We must've been there in the freezing, light snowfall for hours, never leaving each other's embrace. At some point or another, we had started walking, but my mind was too cluttered to have realized it.

I was leaning against Jax with my muzzle buried in the crook of his neck as tears fell from my eyes and froze on my cheeks. There was no point to be crying; it's not like my home life was worth sulking over. All that place did was make me doubt myself. It taught me that I was wrong and disgusting and that it was fine to abuse people but not fine to like a wolf. Of course I never tried to learn anything from that place, but I wasn't immortal to the slander and hate.

The whole walk was a blur. Jax would ask me something occasionally but I would only shake my head. We'd keep walking like that until we reached the door of his apartment. That's when I snapped out of it.

"Skye," Jax began to speak. He put a paw on my shoulder and the other around my waist, a sort of serious yet intimate treatment that grabbed my attention. His eyes stared deep into mine, as I finally looked up.
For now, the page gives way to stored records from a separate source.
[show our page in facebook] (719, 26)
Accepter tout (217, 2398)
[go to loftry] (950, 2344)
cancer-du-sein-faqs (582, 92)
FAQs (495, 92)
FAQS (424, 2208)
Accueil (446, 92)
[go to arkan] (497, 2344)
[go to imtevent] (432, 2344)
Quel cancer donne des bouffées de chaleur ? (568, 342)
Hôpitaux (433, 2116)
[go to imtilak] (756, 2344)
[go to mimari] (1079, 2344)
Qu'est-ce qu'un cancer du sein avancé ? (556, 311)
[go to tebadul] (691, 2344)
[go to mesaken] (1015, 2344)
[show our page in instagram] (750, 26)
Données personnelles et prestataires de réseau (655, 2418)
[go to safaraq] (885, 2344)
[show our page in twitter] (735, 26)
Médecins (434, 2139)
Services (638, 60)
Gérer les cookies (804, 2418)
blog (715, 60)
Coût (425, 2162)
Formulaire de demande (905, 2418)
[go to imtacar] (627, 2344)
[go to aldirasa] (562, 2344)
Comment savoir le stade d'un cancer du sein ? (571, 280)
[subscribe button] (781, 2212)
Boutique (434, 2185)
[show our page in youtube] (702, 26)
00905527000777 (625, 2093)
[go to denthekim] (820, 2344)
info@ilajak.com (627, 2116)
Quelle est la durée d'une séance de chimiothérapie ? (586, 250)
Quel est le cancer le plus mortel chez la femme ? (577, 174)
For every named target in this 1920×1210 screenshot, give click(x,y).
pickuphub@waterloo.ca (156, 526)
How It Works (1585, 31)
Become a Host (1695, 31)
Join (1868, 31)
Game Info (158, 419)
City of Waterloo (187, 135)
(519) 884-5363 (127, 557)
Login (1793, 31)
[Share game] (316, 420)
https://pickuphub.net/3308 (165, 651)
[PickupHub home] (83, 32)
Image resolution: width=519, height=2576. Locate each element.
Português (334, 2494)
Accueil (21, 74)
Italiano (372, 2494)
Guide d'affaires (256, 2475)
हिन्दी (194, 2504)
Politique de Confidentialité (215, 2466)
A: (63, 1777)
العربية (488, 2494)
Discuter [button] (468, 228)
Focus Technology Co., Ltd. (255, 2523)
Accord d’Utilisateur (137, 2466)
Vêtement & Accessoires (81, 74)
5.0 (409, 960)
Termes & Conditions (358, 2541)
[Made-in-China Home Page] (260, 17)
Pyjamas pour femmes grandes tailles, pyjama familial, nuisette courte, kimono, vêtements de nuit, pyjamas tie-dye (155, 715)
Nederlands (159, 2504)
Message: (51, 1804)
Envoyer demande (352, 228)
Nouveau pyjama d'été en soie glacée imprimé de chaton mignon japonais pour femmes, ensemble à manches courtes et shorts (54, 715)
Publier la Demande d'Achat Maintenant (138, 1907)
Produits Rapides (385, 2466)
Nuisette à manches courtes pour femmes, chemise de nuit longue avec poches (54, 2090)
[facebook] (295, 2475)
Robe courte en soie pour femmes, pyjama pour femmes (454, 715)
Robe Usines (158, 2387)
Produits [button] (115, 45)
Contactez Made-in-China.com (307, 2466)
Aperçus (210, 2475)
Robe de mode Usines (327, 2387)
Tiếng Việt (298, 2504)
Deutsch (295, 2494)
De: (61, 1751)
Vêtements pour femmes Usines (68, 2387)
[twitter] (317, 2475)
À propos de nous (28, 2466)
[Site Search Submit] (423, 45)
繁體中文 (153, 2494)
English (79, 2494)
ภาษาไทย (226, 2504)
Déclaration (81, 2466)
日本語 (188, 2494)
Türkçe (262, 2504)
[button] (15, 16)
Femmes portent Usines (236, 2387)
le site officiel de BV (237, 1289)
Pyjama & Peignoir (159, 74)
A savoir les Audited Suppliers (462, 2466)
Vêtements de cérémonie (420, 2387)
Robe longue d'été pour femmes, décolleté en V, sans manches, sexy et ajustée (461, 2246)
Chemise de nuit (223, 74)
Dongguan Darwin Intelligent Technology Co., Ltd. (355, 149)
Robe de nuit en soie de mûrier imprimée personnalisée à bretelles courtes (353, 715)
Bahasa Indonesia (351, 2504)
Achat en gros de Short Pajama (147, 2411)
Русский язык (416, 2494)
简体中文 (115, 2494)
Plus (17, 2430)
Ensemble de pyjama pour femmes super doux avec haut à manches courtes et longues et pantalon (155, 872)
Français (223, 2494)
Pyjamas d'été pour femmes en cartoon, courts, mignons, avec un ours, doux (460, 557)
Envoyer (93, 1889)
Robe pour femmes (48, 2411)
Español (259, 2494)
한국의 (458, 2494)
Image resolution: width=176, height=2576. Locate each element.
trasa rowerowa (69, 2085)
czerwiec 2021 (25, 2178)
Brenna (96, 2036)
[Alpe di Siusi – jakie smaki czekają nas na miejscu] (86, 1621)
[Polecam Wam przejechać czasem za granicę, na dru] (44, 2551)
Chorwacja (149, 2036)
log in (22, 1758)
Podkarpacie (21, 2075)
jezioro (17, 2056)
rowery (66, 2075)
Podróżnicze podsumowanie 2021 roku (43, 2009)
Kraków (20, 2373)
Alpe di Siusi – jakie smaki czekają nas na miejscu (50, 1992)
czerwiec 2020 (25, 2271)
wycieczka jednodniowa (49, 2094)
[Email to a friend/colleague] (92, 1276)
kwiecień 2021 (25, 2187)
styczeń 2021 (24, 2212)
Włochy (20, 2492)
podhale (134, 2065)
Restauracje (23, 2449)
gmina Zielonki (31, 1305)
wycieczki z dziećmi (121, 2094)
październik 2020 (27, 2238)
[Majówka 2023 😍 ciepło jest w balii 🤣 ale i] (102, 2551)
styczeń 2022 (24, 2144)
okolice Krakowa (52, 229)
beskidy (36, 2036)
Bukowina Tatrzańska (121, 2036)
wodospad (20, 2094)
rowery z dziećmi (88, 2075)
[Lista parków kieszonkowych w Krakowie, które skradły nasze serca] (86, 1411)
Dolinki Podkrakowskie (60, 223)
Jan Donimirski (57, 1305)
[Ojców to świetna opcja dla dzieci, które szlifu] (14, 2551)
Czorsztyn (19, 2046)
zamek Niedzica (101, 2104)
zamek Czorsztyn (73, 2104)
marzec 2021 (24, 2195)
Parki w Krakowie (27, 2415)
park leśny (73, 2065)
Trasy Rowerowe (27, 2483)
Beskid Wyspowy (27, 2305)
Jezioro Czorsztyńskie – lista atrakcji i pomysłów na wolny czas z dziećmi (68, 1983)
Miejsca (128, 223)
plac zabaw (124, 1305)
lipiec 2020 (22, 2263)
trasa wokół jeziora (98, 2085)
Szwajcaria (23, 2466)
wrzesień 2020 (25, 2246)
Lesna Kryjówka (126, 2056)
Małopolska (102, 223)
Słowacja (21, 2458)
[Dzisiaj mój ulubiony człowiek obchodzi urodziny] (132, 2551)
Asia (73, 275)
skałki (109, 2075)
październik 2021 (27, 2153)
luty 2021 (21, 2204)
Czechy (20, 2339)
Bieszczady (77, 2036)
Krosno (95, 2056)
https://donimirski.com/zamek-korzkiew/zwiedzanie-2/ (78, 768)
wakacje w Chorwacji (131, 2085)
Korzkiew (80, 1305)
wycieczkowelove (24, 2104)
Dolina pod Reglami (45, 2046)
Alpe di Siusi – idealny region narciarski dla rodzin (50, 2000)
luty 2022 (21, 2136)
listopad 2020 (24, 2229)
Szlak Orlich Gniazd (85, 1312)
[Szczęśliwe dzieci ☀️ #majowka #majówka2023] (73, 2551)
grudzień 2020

I raised my eyebrows slightly from their furrowed position as I tried and failed to give a vocal response, only a slight pained crackle emerged from my vocal chords.

"I need you to tell me what happened when you went inside that house." He spoke every word softly with the utmost concern.

"I-I—" I tried to speak but nothing managed to come out.

"Here, let's head inside." He grabbed my hand loosely and guided me into his apartment, sitting me down while taking his extra layers of clothing off and helping me with mine. My cheeks' fur was all matted and distraught from the tears. Just thinking back on my dad and everything that happened made me want to cry again, but I still tried to hold it in. The claw marks over my right cheek and eye must've hurt, but compared to all the stuff I was still struggling to comprehend, I hadn't really given it any thought.

I was sitting on his living room couch as he called me over from the kitchen. "Skye? Can you come here for a minute?" He said, his soothing voice calming me down slightly.

I didn't try to speak and just shakily got up and walked over to him. When he was in view, he had his paw out with a glass of water and some bandages for my eye. "Drink this," he said, "it should calm you down a bit."

I couldn't ignore how much he cared for me in the silence that followed. As I drank that glass of water, I realized I couldn't loathe in my own self-doubt. I couldn't try and hold on to everything that I thought I used to care about when in reality, none of it was true. Jax was the person in my life that I could never let go of. He cared too much for me and was the best person I had ever come across. We matched so perfectly and sometimes I still couldn't believe we were actually together.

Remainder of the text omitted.